I did not grow up eating chicken piccata—my sisters and I would have balked at capers, and my mother didn’t cook with wine—but as an adult, I think of it as a dish that has wide-ranging appeal. For one thing, few recipes scream “classic comfort” like chicken piccata. It’s so easy and quick that it’s perfect for any weeknight, but you’d feel proud serving it to company.
This variation on a theme wraps all the ingredients and flavors of a classic chicken piccata into the comforting format of a 9×13 casserole. While chicken piccata is an easy dish to make, it’s a tough one to serve to a crowd because you can only fit about four chicken cutlets at a time into your largest skillet. This version skips the cutlets altogether for the convenience of shredded rotisserie chicken.
And whereas you might serve chicken piccata with pasta on the side, this recipe combines the two into a clever pasta bake that stretches the intense flavors of capers and their brine, garlic, and white wine with creamy canned soup. Chicken piccata’s gutsy flavors cut through the casserole’s richness, giving it lots of lift and keeping it from tasting stodgy or boring.
Simply Recipes / Photo by Jen Causey / Food Styling by Julian Hensarling / Prop Styling by Claire Spollen
What To Serve With Chicken Piccata Noodle Casserole
A rich and creamy dish like this needs a good side salad. My preference is something hearty and crunchy, like a kale Caesar or a chopped salad with romaine. Otherwise, a veggie side like glazed carrots or just-tender green beans makes a perfect pairing.
Tips for Making Chicken Piccata Casserole
- Swap pastas: This recipe uses fusilli pasta, but you by no means have to stick to the script. Substitute any medium-sized pasta shape, like penne, cavatappi, rigatoni, or medium shells.
- Use leftover or poached chicken: If you have leftover chicken, feel free to substitute that for the rotisserie chicken here. Or you can poach some chicken breasts instead.

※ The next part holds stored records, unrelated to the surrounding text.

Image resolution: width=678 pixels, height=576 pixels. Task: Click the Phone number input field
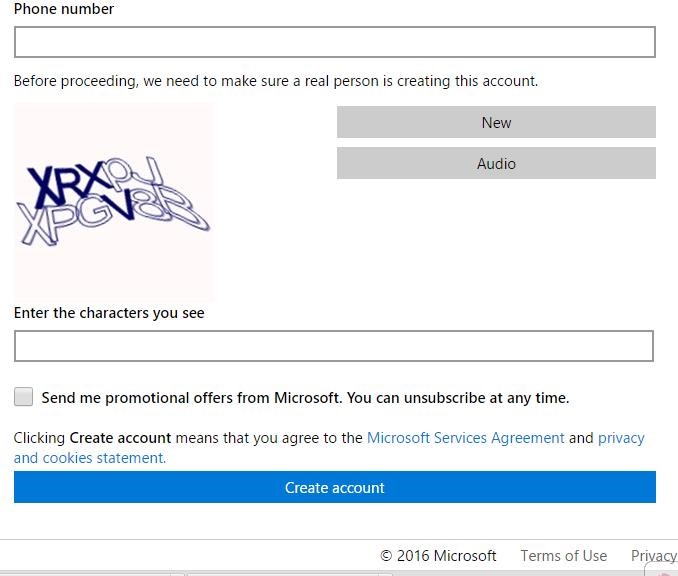coord(334,42)
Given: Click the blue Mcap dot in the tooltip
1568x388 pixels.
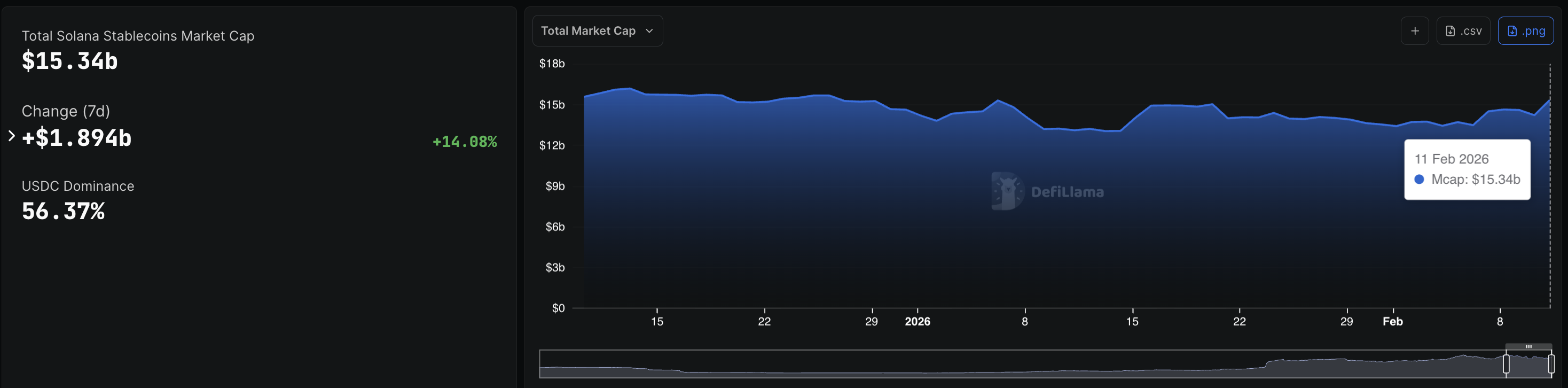Looking at the screenshot, I should [x=1419, y=179].
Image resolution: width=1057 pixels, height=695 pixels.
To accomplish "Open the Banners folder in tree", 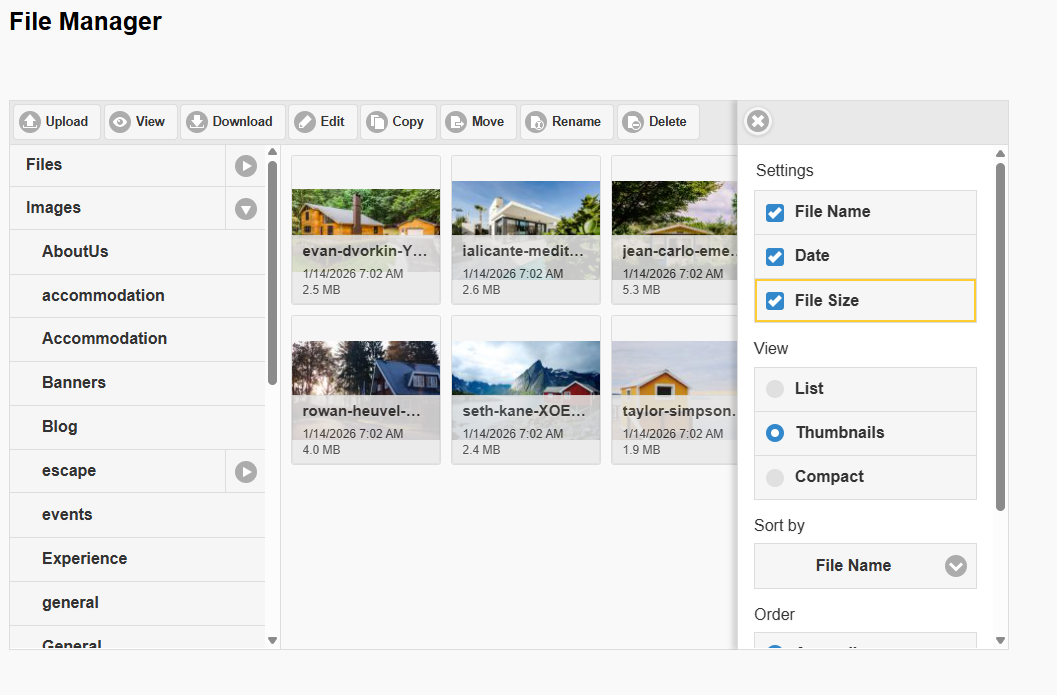I will (74, 383).
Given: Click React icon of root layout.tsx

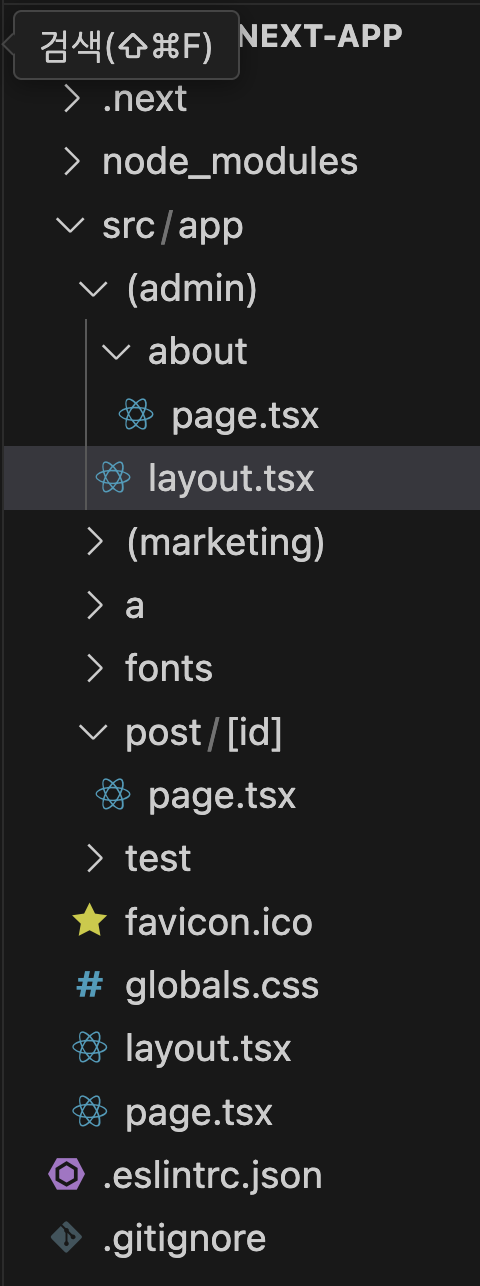Looking at the screenshot, I should coord(90,1048).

You’ll need about one pound of chicken breasts to equal three cups of shredded poached chicken.
- Add more herbs: If you don’t think you’ll be able to use the leftover parsley from making this recipe, chop it all and add it to the casserole. A creamy, rich dish like this can benefit from a lot of fresh, green herbs.
- Make it ahead: You can assemble the whole casserole, cover, and refrigerate it until ready to bake. You can also freeze the assembled casserole for up to two months. Let it thaw completely in the refrigerator before baking. You will need to bake a chilled casserole longer. After baking for the recommended time, continue baking in 15-minute increments until the center of the casserole reaches 165°F.